**Task brief**
From the line with "Task: Click the Cambridge Core logo" to the final line of the records, every line is to be duplicated exactly, both of those lines included.

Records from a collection
───

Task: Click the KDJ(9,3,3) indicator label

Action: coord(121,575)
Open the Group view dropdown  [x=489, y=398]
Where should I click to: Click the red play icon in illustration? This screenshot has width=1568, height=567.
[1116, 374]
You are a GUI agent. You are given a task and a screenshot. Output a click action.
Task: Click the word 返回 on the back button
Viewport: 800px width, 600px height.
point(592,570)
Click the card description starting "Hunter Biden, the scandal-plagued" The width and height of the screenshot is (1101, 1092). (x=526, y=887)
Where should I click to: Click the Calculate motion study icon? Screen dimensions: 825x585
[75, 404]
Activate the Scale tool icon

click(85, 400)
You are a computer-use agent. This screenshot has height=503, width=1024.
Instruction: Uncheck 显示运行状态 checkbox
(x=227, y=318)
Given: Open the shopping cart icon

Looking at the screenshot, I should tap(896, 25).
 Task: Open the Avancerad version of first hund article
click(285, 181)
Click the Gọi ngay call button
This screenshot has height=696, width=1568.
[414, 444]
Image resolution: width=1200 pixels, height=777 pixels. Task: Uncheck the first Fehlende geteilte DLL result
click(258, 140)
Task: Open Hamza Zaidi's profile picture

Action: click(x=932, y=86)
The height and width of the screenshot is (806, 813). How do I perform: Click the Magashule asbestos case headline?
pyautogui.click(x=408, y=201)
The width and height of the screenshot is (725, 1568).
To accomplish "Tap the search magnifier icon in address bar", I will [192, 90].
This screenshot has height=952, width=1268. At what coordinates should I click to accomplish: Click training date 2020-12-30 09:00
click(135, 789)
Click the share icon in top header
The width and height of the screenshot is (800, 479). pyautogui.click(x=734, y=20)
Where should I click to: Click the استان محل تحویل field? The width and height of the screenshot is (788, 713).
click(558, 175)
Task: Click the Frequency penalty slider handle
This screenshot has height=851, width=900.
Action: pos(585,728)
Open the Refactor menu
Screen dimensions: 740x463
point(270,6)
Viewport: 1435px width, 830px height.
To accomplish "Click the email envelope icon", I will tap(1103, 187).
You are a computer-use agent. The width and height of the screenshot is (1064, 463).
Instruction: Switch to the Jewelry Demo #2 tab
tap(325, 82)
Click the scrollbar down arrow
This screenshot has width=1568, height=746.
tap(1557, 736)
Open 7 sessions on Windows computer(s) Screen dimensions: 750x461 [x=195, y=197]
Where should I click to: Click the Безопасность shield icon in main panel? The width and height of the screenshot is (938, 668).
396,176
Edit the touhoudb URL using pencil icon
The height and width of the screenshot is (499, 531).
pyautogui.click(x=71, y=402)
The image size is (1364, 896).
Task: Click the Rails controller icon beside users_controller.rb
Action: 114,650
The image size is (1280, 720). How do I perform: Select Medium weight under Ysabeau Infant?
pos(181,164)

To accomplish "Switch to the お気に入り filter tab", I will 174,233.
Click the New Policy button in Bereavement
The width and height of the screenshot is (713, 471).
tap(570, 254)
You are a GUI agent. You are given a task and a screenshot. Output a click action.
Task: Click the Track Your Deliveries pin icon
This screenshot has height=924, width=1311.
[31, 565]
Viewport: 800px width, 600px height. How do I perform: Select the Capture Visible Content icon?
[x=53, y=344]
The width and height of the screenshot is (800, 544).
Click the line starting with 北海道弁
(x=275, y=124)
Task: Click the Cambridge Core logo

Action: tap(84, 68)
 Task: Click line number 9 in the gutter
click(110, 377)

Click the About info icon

───

**Exercise answer**
Task: Click the Cambridge Core logo

Action: tap(84, 68)
 Task: Click line number 9 in the gutter
click(110, 377)

Click the About info icon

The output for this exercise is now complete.